4 Considerations for Improving Cloud Security Hygiene
Mixing cloud security and maintenance practices with legacy enterprise approaches usually ends up shortchanging cloud hygiene. Here are some ways to remedy that.
We think we understand what hygiene is, but what about cloud security hygiene? It's not like our computers have teeth to brush, but that model is an entry point to a different understanding of security hygiene. If there's some task you need to do regularly, you need to do it everywhere. It's not okay to just brush your teeth once a year, or only to brush the front teeth; you also can't just patch software or check your security configurations once a year, or only for your most visible systems.
Imagine a board member asking a CEO, "Are all your systems patched regularly?" As the CEO goes to find the answer, she may find that instead of the words changing, the meaning of them changes. The board member probably really means "all the company's systems," and "patched within industry-standard windows based on criticality," but that nuance will get lost. The CEO will turn to the CIO to ask the question, which implicitly reduces "all our systems" to "the systems the CIO is responsible for" and "patched regularly" becomes "patched within our internal maintenance windows." The CIO asks their team, and so on. The metric reported back up ends up being something like "for our supported Windows servers, we apply the Microsoft patches within our planned maintenance windows 87% of the time."
Those caveats get lost in the messaging back up to the CEO, so the company thinks it's doing just fine, when, in reality, only a small fraction of software is being tracked well. There's a disincentive to provide better tracking, because that 87% number will go down when combined with another set of data with a lower score, and no one wants to explain why a metric just got worse. And this management miscommunication only gets worse with the cloud, because executives generally don’t even have a touchstone for how many cloud systems there are. And mixing the security and maintenance practices of cloud environments with your legacy enterprise approaches usually leaves cloud hygiene holding the short end of the stick. Here are four suggestions for getting smarter and more systematic with your cloud security hygiene.
1. Categorize How Complete Your Cloud Coverage Is
In the pre-cloud world, it was easy to understand how many systems you had – after all, you could always walk into the data center and count them. In the cloud, however, even that fallback isn't readily available, and so you have to give any measurement of security a caveat: How many of your systems are covered by this measurement? "We patched 75 systems for the latest CVE" is only a good statement if you have 75 systems. If you have 1,000, it's not a very positive outcome.
Keeping an asset inventory may sound like a monumental task, but start by aggregating your systems into clusters, organized by how you manage them. Perhaps your production servers in AWS are one cluster, and your development systems fit into another. Your employee laptops fit into a third cluster, and the corporate IT and networking infrastructure is a fourth (they aren't "cloud," but let's not forget about them). Now, you can start to talk about hygiene practices within each cluster ("We patched 95% of our employee systems within 48 hours"), which gets you closer to understanding business outcomes.

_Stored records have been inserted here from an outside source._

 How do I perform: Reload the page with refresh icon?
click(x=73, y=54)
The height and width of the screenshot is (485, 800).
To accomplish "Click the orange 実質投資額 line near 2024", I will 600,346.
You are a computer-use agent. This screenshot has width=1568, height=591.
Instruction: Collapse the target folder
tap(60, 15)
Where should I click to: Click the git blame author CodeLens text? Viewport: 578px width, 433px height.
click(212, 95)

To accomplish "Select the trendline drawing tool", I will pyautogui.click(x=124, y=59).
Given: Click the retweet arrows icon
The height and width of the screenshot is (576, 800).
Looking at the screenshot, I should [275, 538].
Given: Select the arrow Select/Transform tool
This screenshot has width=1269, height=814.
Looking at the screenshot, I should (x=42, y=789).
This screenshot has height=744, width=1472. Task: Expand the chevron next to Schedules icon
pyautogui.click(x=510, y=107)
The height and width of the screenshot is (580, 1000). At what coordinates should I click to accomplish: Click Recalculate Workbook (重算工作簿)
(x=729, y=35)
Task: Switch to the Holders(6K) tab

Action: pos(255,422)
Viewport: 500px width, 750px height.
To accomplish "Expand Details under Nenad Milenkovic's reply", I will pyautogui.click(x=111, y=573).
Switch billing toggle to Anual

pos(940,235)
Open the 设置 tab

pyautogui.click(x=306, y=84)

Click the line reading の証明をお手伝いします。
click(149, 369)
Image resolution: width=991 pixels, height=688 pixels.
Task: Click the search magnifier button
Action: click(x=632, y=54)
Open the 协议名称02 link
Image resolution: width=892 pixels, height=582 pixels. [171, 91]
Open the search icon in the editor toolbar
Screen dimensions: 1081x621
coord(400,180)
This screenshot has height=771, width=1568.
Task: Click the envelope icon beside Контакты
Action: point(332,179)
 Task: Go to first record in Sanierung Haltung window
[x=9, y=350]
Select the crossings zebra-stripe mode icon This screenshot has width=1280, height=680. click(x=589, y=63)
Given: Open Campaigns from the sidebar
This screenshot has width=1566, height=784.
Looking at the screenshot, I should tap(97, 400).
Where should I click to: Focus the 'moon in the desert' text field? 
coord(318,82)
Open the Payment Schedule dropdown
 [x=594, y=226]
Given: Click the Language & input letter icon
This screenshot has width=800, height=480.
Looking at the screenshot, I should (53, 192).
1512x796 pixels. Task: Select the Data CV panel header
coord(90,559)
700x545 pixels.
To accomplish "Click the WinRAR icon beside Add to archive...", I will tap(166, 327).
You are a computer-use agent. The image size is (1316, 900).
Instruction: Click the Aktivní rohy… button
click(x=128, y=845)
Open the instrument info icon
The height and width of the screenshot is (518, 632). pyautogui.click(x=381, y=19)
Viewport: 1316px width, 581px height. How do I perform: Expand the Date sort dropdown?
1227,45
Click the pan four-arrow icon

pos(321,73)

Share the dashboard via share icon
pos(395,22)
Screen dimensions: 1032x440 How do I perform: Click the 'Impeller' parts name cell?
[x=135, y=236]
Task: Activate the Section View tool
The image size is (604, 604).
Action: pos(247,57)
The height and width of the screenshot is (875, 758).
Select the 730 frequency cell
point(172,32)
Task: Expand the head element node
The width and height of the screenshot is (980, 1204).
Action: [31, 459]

2. Count How Comprehensive Your Controls Are
For any system, it can be easy to implement a security control, and then move on. You've patched that Web server in the cloud? Great! But what about all of your other objectives? Have you controlled for all of the relevant types of risk? There are a number of relevant frameworks to look at for risk; in the cloud, the Cloud Controls Matrix from the Cloud Security Alliance is a great place to start.
But 197 controls is a little bit daunting. Those are carefully detailed, and gathered into 17 domains. Start with one domain, and see how each of the controls applies to one cluster of your systems. While some controls might have the same implementation across multiple clusters of systems, your goal is to first understand how comprehensive your security controls are for any given cluster of systems. And then, for each control, see how many of the systems in the cluster actually meet your objectives.
3. Consider the Context Inside Your Cloud
While your controls need to be implemented across all of your systems, some of your systems are more equal than others. Some of your Web servers may only have public-facing information on them, and someone being able to get access to that system would be embarrassing. But some of your Web servers have access to your private data stores, and if those contain personally identifiable information? That's a much more serious problem. Identifying the systems with direct and indirect access to more sensitive assets is going to be critical to prioritizing your work.
That context may help you create dynamic subclusters in your asset inventory. Your public-cloud cluster may now subdivide into four categories, splitting on the two axes of "Internet-facing" and "has access to personally identifiable information," with the cluster that has both being your highest priority to implement your controls on.
4. Cancel the Certainty
The hardest part of an approach like this is that you'll stop providing definitive, certain answers to yourself and others. "Are we patched?" stops being answered with yes. Instead, you'll start to understand exactly where you are patched, and begin knowing where you don't even have visibility. But that uncertainty will drive the improvement into your hygiene that almost every enterprise needs.